Wilson's 2016 memoir, I Am Brian Wilson, states of "A Day in the Life of a Tree"

[It was] about the environment ... a tree thinking out loud (or thinking silently but singing out loud) about all the bad things that were happening to it. In the back of my mind, I might have been thinking of the tree in Rosemary Clooney's "Tenderly." Jack Rieley and I talked about the idea of the song and then he wrote lyrics. ... [It's] a big song because it's about how people treat the earth, but it's also a small song because it's about how one living thing can feel stripped down and wrong for the world.

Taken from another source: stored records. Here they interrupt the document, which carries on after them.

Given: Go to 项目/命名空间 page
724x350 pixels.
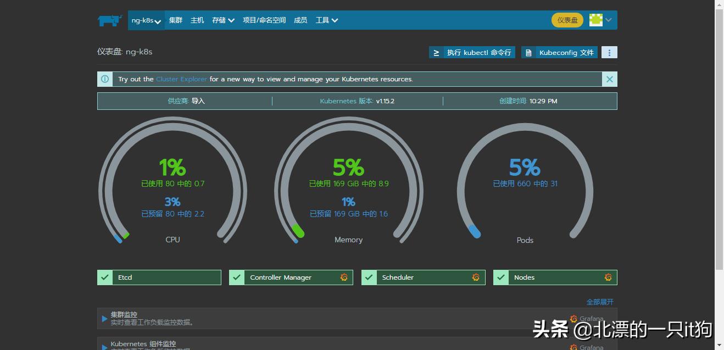Looking at the screenshot, I should pyautogui.click(x=264, y=20).
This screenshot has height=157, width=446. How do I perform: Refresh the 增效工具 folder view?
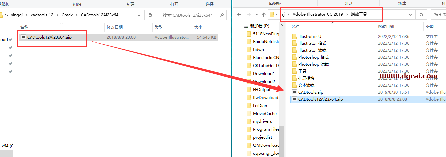[421, 15]
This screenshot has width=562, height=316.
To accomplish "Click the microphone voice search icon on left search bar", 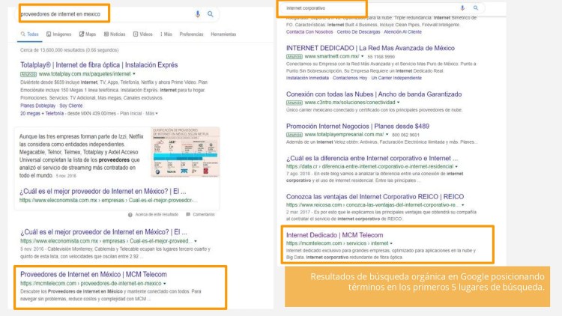I will pyautogui.click(x=198, y=13).
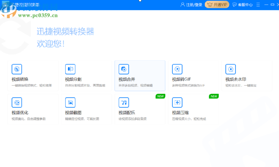Open the 视频分割 video split icon
This screenshot has width=279, height=167.
(70, 69)
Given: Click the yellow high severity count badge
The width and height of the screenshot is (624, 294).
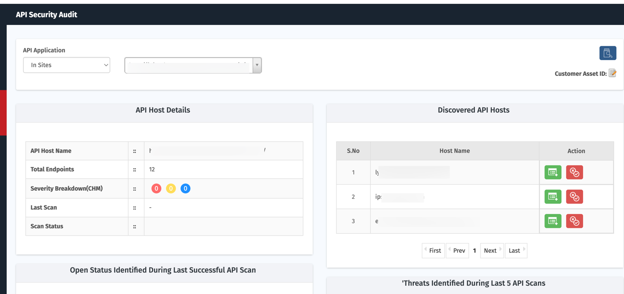Looking at the screenshot, I should [x=171, y=189].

In a way it's not so different from "I Just Wasn't Made for These Times."

According to Rieley,

Brian Wilson and I had been talking a lot about the sorry state of the planet back then. He was filled with questions and we went on for hours about it. Forests were dying, the air had turned brown, the earth's future was beginning to appear hazardous to health. When Brian first played the chords and sang the tentative melody for me, he asked what the song should be about and I suggested a single tree as metaphor for the earth; that single tree as metaphor for more than ecology. I fell in love with the chords at once and loved the swelling tension of that droned bass line; the song seemed to lend itself to the lyrical concept. He went nuts for the lyrics when I showed them to him. Loved 'em, memorized the first verse and was singing around the house. Carl and I were positive that Brian had to sing A Day in the Life of a Tree.

AllMusic interpreted the song's subject to be autobiographical, calling it "one of Brian's most deeply touching and bizarre compositions...lamenting his long life amid the pollution and grime of a city park while the somber tones of a pipe organ build atmosphere." In his book The Beach Boys and the California Myth, David Leaf quoted an anonymous friend of Brian's saying that Brian was "choked up" after hearing Rieley's vocal performance of the song, because "he [Brian] really related to the song. It was about him."

==Recording==
The instrumental track was made in a few days. According to engineer Stephen Desper, the bird sounds were captured from Wilson's backyard at dawn. In 2015, Desper wrote of the song,

I recall the day Brian came to me to discuss a song he was working on (with Jack) about the health and welfare of trees. We went for a walk in Brian's back yard, he was reflecting on some of the trees growing there...some young, some old....strong oaks and one that was dead from a lightning strike. We were discussing how to get the message of the song to come across in a sound picture (or tone poem) and not just a melody with a story attached. Brian would tell me sonic concepts and I'd throw ideas back at him about how to realize the picture from a sound engineering point of view. What is the sound a healthy tree makes? Or a sick and dying tree. How do you tell the story in sonic concept? It wasn’t until I suggested using a pipe organ to represent the majesty of a tree (wood pipes) and a reed organ made of oak, for other sounds that things took off.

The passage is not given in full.